For years, Democrats treated Nevada as a lock—a Sun Belt stronghold they could manage with union muscle, ballot harvesting, and Hollywood cash. Republicans were written off as dead or fading into the desert. Instead, voters have shifted direction.

The change is not happening in isolation. Nevadans have endured sky-high prices, border crises spilling across communities, rising crime, failing schools, and a Democratic Party increasingly focused on Washington politics rather than everyday realities. When people feel economic pressure, they ask harder questions—and when answers fail to materialize, they change their registration.

Meanwhile, the Democratic National Committee (DNC) is launching its largest-ever national voter registration campaign in Nevada, dubbed “When We Count.” The initiative aims to reverse the trend after Democrats faced a five-year struggle in voter registration from 2021 to 2025. VoteHub Head of Data Science Zachary Donnini noted: “With recent gains, they now have a good chance to flip Nevada back into a Democratic registration advantage by the midterms.”

Nonpartisan voters have surged as well. Recent statistics indicate that while Republicans hold a small edge over Democrats, nearly 200,000 more Nevadans are registered as nonpartisans—a trend aligning with Gallup data showing a record high of 45 percent of American adults identifying as independents in 2025.

DNC Chair Ken Martin stressed the strategic importance of on-the-ground efforts: “A year ago, during my campaign for DNC chair, I vowed that our national party would get back into the business of partisan voter registration,” he said on a Tuesday press call. “For too long, Democrats have ceded ground to Republicans on registered voters.”

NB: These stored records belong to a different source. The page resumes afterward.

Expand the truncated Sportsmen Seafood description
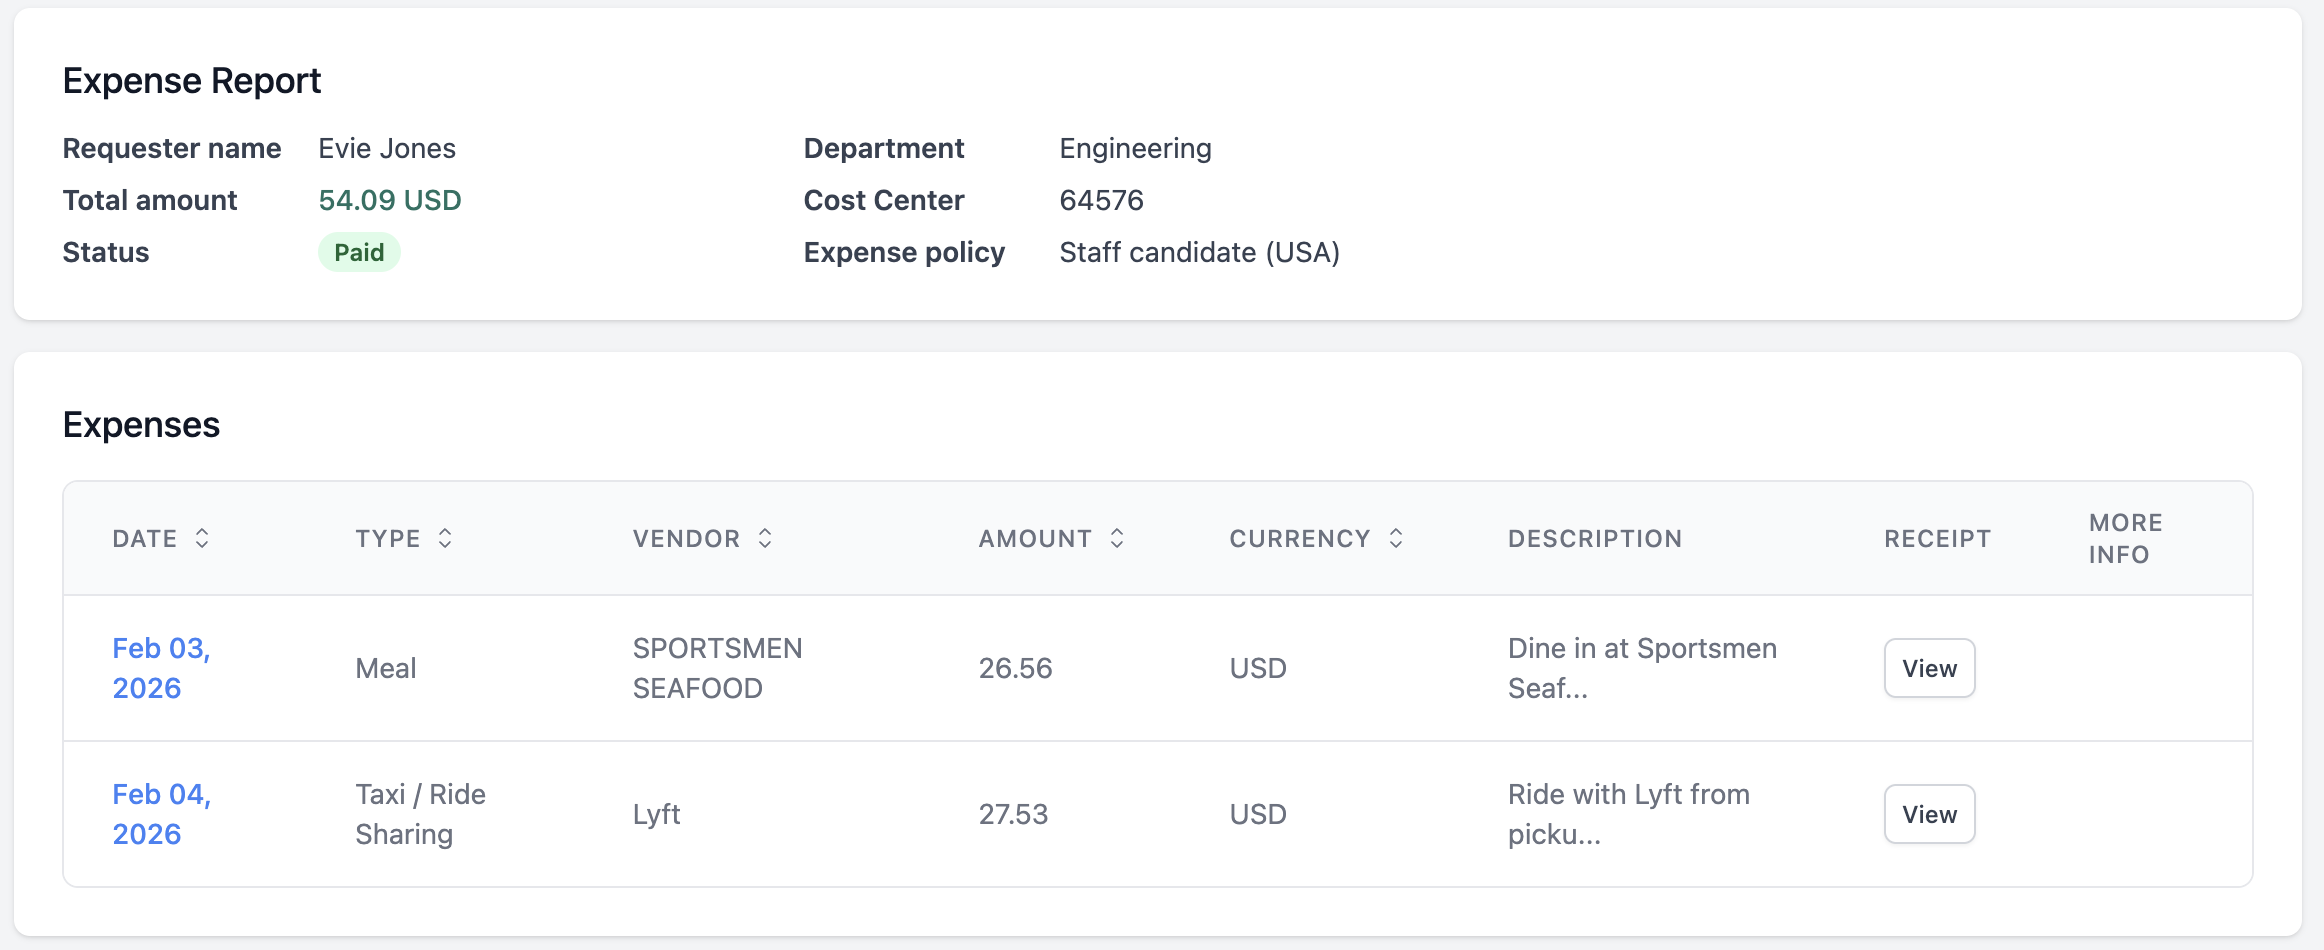The height and width of the screenshot is (950, 2324). (x=1642, y=668)
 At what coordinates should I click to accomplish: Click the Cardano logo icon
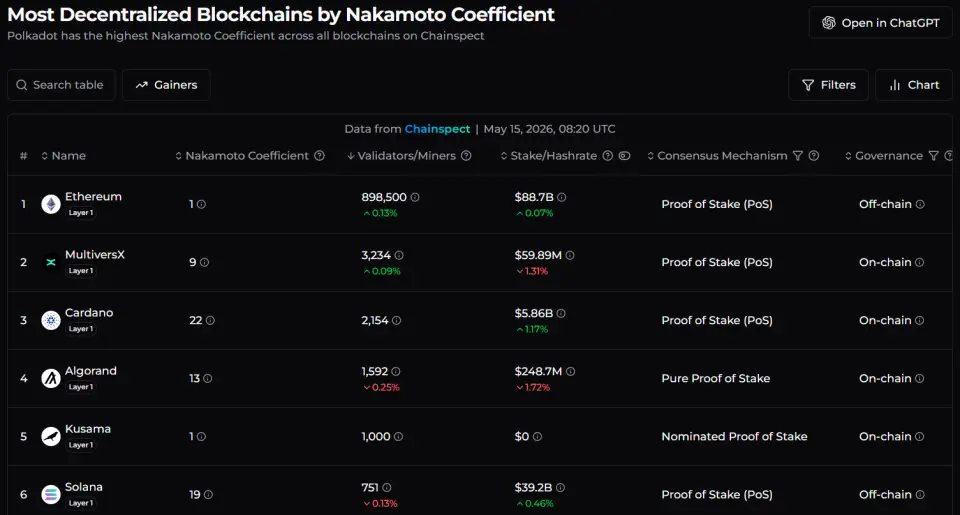(x=51, y=320)

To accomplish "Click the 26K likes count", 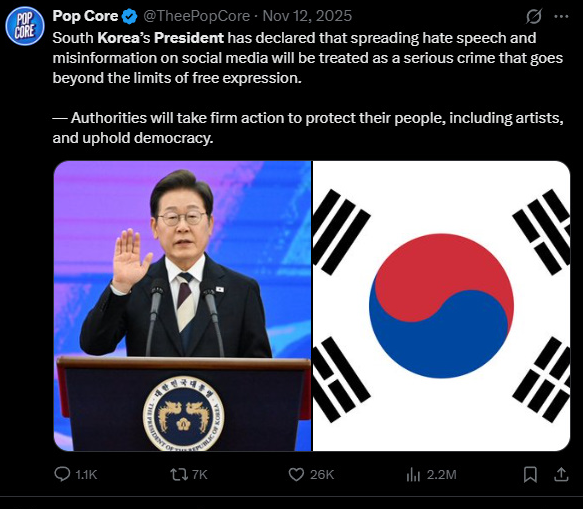I will (322, 475).
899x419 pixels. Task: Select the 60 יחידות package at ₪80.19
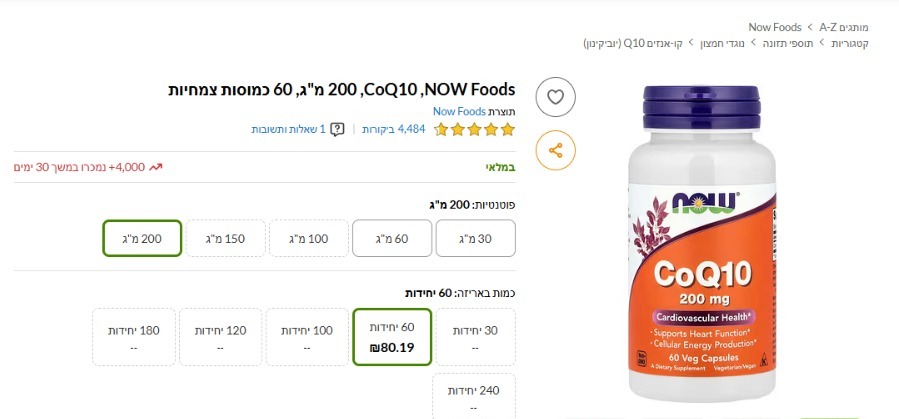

The DNC plans to target voters of color who it claims have been overlooked by past registration efforts. The party believes its campaign could help register nearly half of Nevada’s 160,000 unregistered Latino voters and many members of the fast-growing Asian American and Pacific Islander electorate. Both groups played a pivotal role in flipping Nevada to President Donald Trump in 2024—a stark departure from historical patterns where nonwhite voters have consistently supported Democrats and kept Nevada blue for the last two decades of presidential elections.